(Records from a data source)
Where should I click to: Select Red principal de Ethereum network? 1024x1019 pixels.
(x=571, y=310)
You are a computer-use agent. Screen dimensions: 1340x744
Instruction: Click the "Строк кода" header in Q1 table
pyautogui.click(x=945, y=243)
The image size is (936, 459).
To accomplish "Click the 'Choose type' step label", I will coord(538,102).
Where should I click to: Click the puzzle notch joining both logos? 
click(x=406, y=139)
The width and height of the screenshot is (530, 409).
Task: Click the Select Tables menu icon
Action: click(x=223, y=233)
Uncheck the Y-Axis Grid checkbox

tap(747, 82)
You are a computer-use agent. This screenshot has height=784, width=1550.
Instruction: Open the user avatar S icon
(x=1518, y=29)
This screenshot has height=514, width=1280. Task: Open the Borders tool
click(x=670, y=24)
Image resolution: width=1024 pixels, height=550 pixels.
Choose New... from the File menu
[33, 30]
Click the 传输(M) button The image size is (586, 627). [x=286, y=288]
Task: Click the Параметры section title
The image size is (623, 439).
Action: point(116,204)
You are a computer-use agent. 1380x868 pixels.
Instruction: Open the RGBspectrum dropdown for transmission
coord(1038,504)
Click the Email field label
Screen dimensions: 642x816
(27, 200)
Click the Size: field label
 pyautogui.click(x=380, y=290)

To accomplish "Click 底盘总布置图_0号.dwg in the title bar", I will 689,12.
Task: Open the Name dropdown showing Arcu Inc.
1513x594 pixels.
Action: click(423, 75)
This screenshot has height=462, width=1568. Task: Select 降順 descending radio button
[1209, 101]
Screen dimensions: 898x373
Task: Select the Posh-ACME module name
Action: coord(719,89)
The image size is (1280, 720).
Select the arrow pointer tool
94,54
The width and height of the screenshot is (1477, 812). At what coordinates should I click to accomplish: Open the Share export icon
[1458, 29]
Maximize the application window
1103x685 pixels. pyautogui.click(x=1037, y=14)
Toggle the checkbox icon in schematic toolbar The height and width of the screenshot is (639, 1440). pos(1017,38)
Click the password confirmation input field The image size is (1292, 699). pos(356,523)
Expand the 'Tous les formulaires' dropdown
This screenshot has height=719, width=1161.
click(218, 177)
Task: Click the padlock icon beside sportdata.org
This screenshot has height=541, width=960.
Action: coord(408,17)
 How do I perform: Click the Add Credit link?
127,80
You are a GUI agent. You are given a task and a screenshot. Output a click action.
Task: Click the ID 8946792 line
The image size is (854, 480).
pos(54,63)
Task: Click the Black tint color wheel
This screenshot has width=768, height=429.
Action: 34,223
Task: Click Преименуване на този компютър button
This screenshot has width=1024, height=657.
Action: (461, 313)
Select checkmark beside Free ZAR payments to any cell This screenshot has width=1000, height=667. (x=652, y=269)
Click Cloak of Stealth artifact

▶ _ABOUT THIS EXERCISE_: Can you give every line above again, exactly as written?

▶ _RESPONSE TO THIS EXERCISE_:
Where should I click to: Select Red principal de Ethereum network? 1024x1019 pixels.
(x=571, y=310)
You are a computer-use agent. Screen dimensions: 1340x744
Instruction: Click the "Строк кода" header in Q1 table
pyautogui.click(x=945, y=243)
The image size is (936, 459).
To accomplish "Click the 'Choose type' step label", I will coord(538,102).
Where should I click to: Click the puzzle notch joining both logos? 
click(x=406, y=139)
The width and height of the screenshot is (530, 409).
Task: Click the Select Tables menu icon
Action: click(x=223, y=233)
Uncheck the Y-Axis Grid checkbox

tap(747, 82)
You are a computer-use agent. This screenshot has height=784, width=1550.
Instruction: Open the user avatar S icon
(x=1518, y=29)
This screenshot has height=514, width=1280. Task: Open the Borders tool
click(x=670, y=24)
Image resolution: width=1024 pixels, height=550 pixels.
Choose New... from the File menu
[33, 30]
Click the 传输(M) button The image size is (586, 627). [x=286, y=288]
Task: Click the Параметры section title
The image size is (623, 439).
Action: point(116,204)
You are a computer-use agent. 1380x868 pixels.
Instruction: Open the RGBspectrum dropdown for transmission
coord(1038,504)
Click the Email field label
Screen dimensions: 642x816
(27, 200)
Click the Size: field label
 pyautogui.click(x=380, y=290)

To accomplish "Click 底盘总布置图_0号.dwg in the title bar", I will 689,12.
Task: Open the Name dropdown showing Arcu Inc.
1513x594 pixels.
Action: click(423, 75)
This screenshot has height=462, width=1568. Task: Select 降順 descending radio button
[1209, 101]
Screen dimensions: 898x373
Task: Select the Posh-ACME module name
Action: coord(719,89)
The image size is (1280, 720).
Select the arrow pointer tool
94,54
The width and height of the screenshot is (1477, 812). At what coordinates should I click to accomplish: Open the Share export icon
[1458, 29]
Maximize the application window
1103x685 pixels. pyautogui.click(x=1037, y=14)
Toggle the checkbox icon in schematic toolbar The height and width of the screenshot is (639, 1440). pos(1017,38)
Click the password confirmation input field The image size is (1292, 699). pos(356,523)
Expand the 'Tous les formulaires' dropdown
This screenshot has height=719, width=1161.
click(218, 177)
Task: Click the padlock icon beside sportdata.org
This screenshot has height=541, width=960.
Action: coord(408,17)
 How do I perform: Click the Add Credit link?
127,80
You are a GUI agent. You are given a task and a screenshot. Output a click action.
Task: Click the ID 8946792 line
The image size is (854, 480).
pos(54,63)
Task: Click the Black tint color wheel
This screenshot has width=768, height=429.
Action: 34,223
Task: Click Преименуване на този компютър button
This screenshot has width=1024, height=657.
Action: (461, 313)
Select checkmark beside Free ZAR payments to any cell This screenshot has width=1000, height=667. (x=652, y=269)
Click Cloak of Stealth artifact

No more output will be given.